L’affidamento diretto nei confronti della “Tech Servizi srl” di Siracusa, al centro dell’accusa di falso e abuso d’ufficio rivolta dai magistrati di Palermo, era avvenuta in un contesto di emergenza igienico sanitaria per il comune di Monreale, dovuto al fallimento della società addetta alla raccolta e allo smaltimento dei rifiuti, la Alto Belice Ambiente, dichiarato nel dicembre 2014.
I 17 comuni dell’ATO PA2 erano sommersi dai rifiuti, per cui i sindaci, non solo quello di Monreale, provvedevano in via straordinaria all’affidamento diretto a ditte esterne del servizio di raccolta e smaltimento, avvalendosi delle procedure, appunto “straordinarie”, previste dall’art. 191, che consentiva così di accelerare i tempi evitando le gare.
Secondo gli inquirenti, Capizzi avrebbe fatto ricorso per ben 18 volte alle ordinanze senza farsi accertare dall’ASP lo stato di emergenza sanitaria.
Da una prima visione dei documenti sembrerebbe che il primo parere era stato richiesto, così da attivare il 191 e conferire il primo affidamento per il primo mese.
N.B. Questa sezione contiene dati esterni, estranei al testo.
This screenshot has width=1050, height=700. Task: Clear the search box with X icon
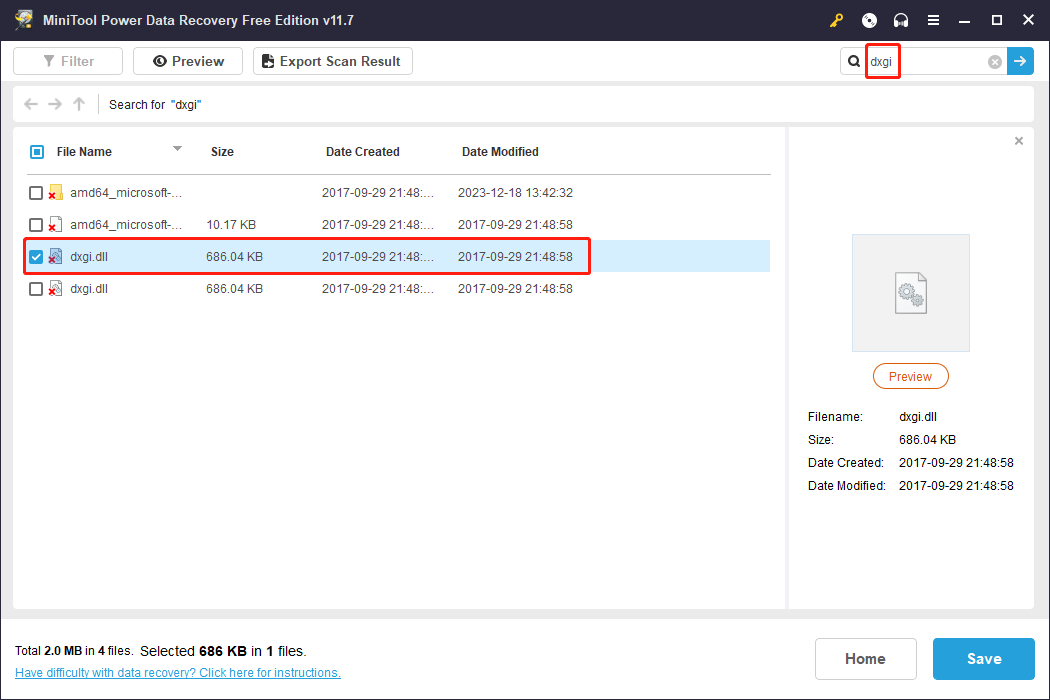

Sussistendo lo stato di emergenza sanitaria, sindaco e dirigente dell’ufficio competente, l’ing. Maurizio Busacca, avrebbero continuato ad affidare il servizio alla stessa ditta. Ma non in modo arbitrario. La Tech, infatti, sarebbe stata scelta tra quelle che, avendo lavorato per l’Alto Belice Ambiente, erano state invitate a presentare un’offerta. E di volta in volta, prima di emettere l’ordinanza per l’affidamento diretto, il dirigente avrebbe sempre mandato ulteriori PEC di invito alle varie ditte. Un aspetto importante del quale sul fascicolo non sembra esservi però traccia, e che potrebbe costituire un elemento fondamentale sul quale costruire la difesa.
L’accusa contesta inoltre che tra un’ordinanza e l’altra non sarebbero seguite altre richieste di parere all’ASP, contravvenendo così alla normativa di riferimento. Un aspetto che i due soggetti indiziati di reato non negano e che saranno chiamati a giustificare.
L’attesa del parere dell’ASP avrebbe gettato il comune in una nuova emergenza sanitaria, dato che in quel periodo si producevano circa 40 tonnellate di rifiuti al giorno nel solo territorio di Monreale. Il presupposto di tutte le successive ordinanze, cioè la crisi igienico sanitaria, era identico. Con tutta probabilità per questo motivo l’amministrazione avrebbe optato per l’affidamento diretto senza chiedere ulteriore parere all’ASP.
La sentenza di fallimento dell’ATO prevedeva che si sarebbe dovuti ripartire con il servizio pubblico, tramite la cessione del ramo d’azienda alla SRR. In quel periodo c’era un tavolo aperto al Dipartimento rifiuti dell’Assessorato. “Per questo facevamo le ordinanze di trenta giorni in trenta, a volte anche di 4, come se fosse un’unica ordinanza. Le ordinanze quindi si sarebbero dovute considerare continuative, in attesa di fare il passaggio definitivo alla SRR” – spiega Capizzi.
L’indagine sul sindaco di Monreale, ma sarebbe più corretto dire sui vari sindaci dei 17 comuni serviti dall’ABA, si sviluppa in seguito ad una serie di denunce presentate in Procura da alcuni lavoratori della stessa ABA. Si ipotizzava che tramite il ricorso al 191, i sindaci avrebbero favorito amici e parenti, che venivano assunti dalle ditte private, a discapito dei dipendenti dell’ABA che non potevano essere assunti da tali ditte. Ma l’inchiesta non portò a nulla.